**The request**
Lay out everything from the line containing "How do I perform: Select" down to the line containing "click(x=306, y=57)" as a Markdown table with the columns "No." and "Line", skipping blank lines and omitting the pictures.

**Exercise material**
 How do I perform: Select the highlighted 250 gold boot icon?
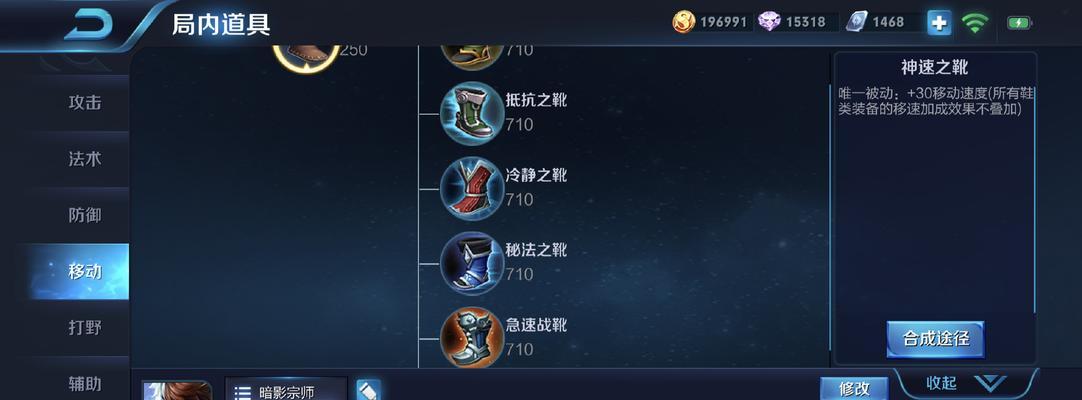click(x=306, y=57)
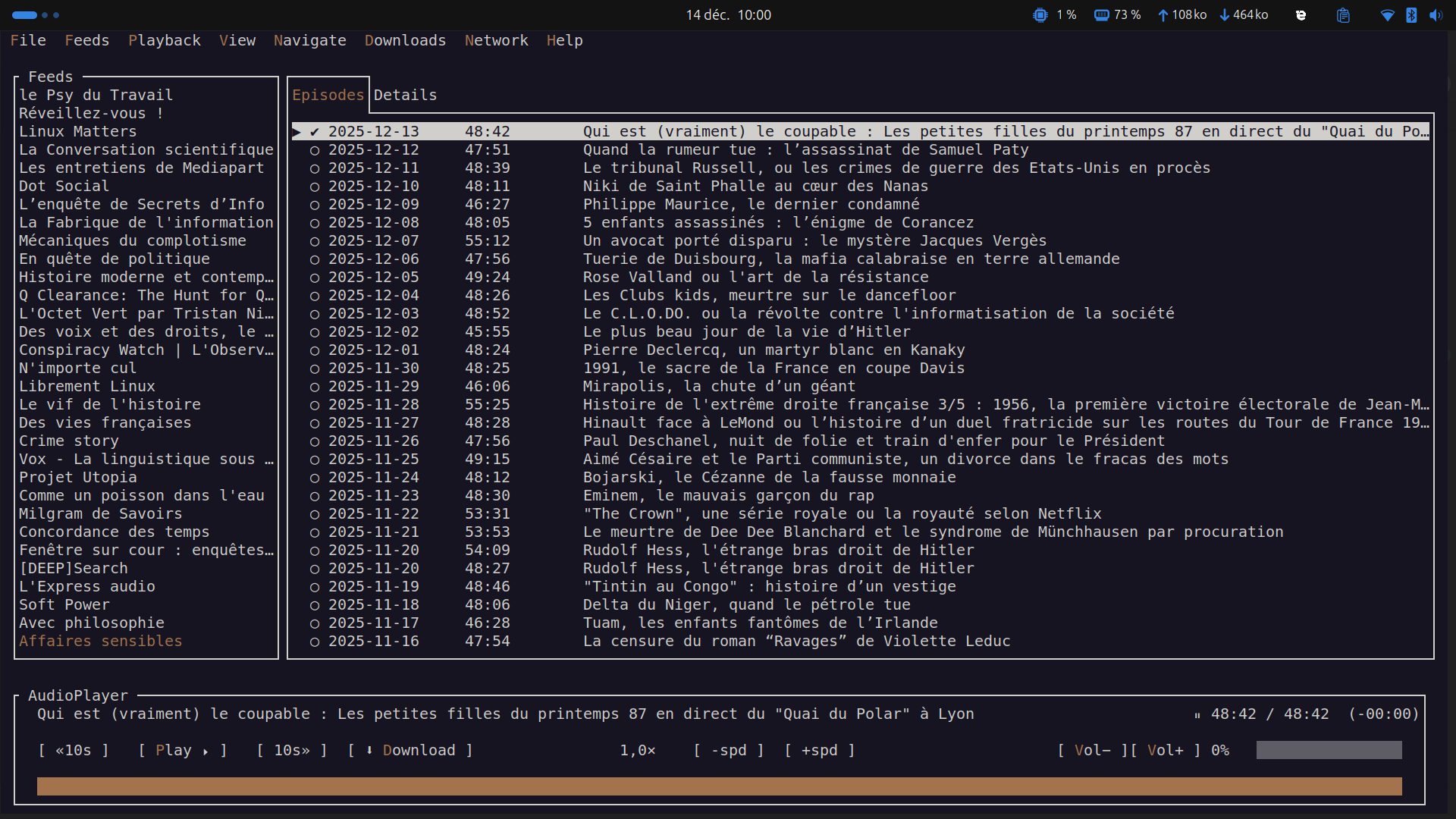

...

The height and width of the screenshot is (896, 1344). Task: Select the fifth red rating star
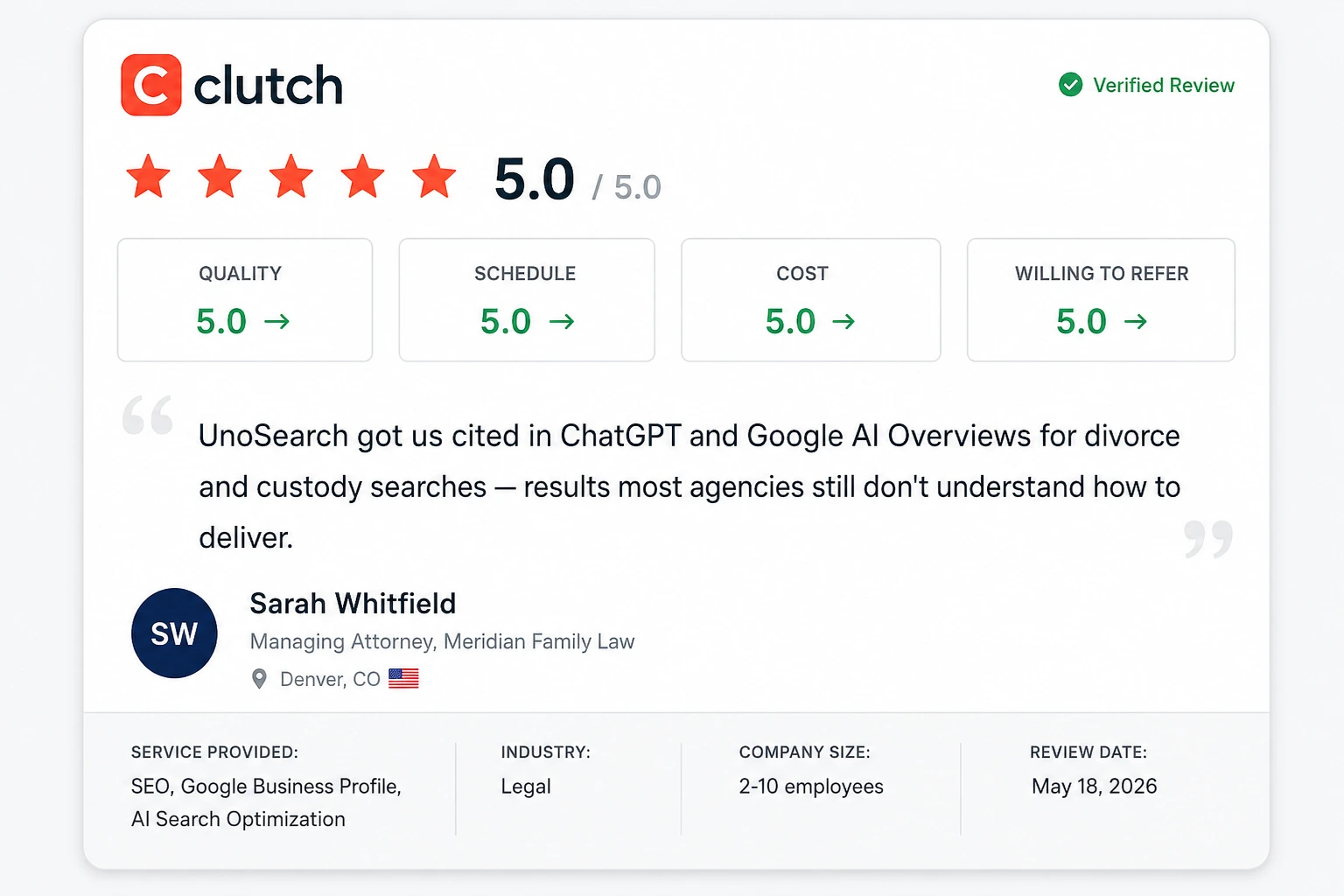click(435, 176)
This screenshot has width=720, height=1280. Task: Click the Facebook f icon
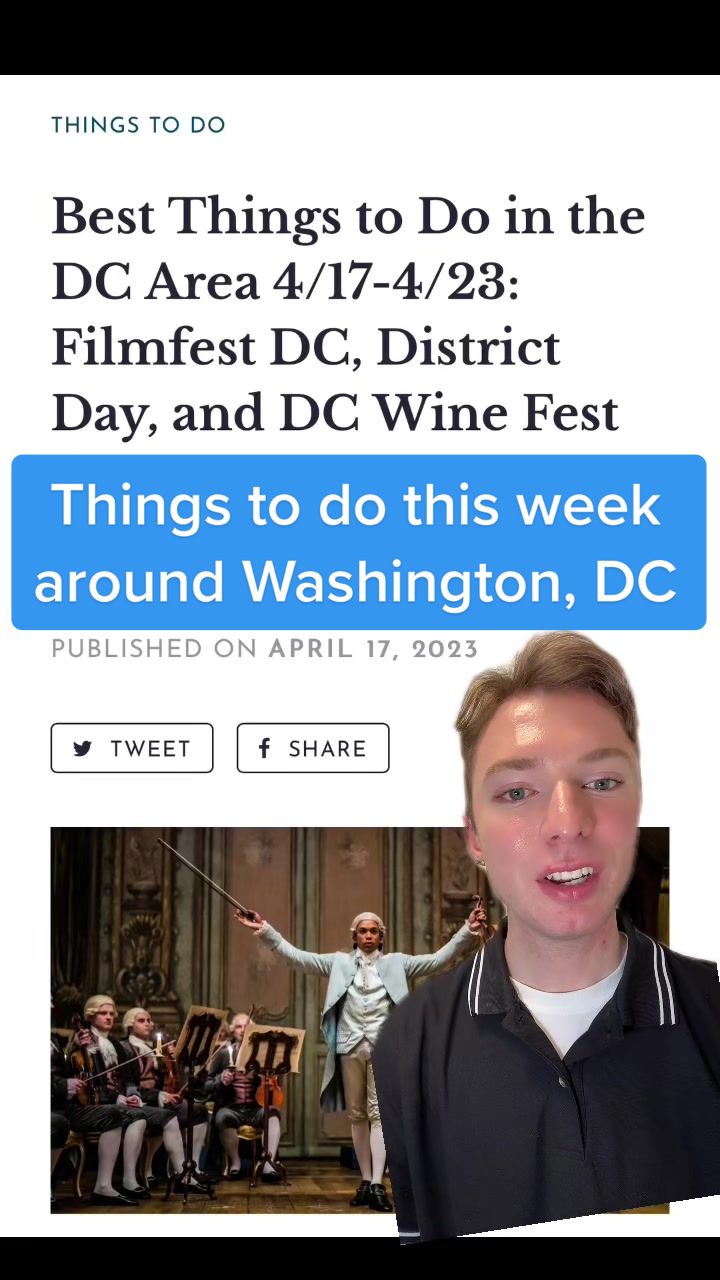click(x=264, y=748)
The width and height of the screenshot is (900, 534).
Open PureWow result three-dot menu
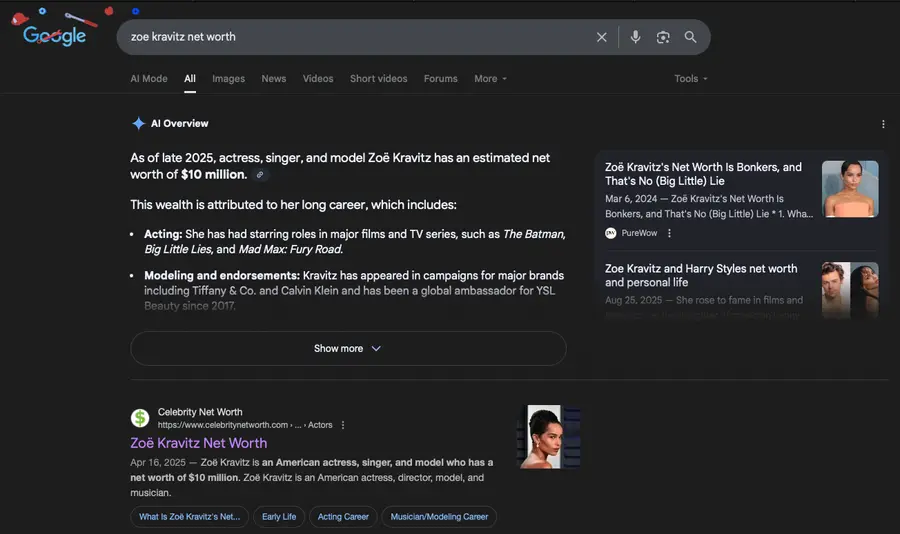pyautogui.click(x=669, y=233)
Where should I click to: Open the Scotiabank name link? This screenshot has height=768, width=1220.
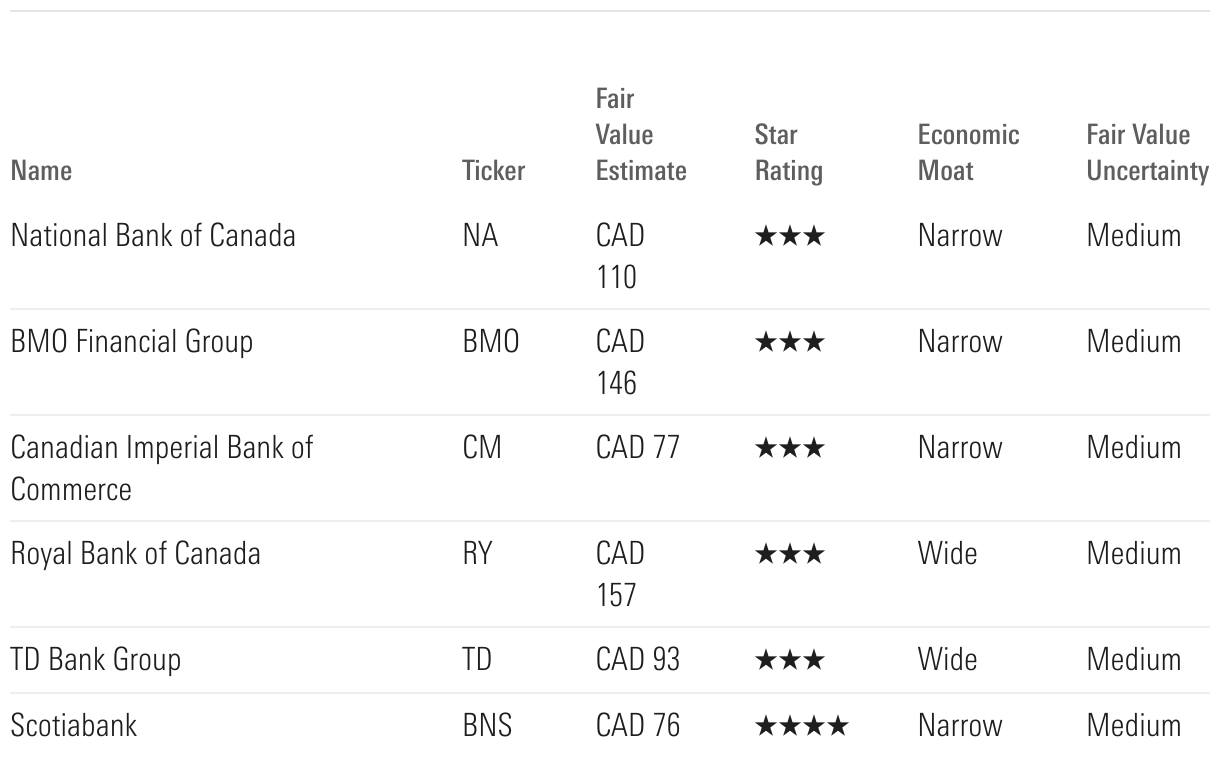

**Solution to the exercise**
| No. | Line |
|---|---|
| 1 |  How do I perform: Select the highlighted 250 gold boot icon? |
| 2 | click(x=306, y=57) |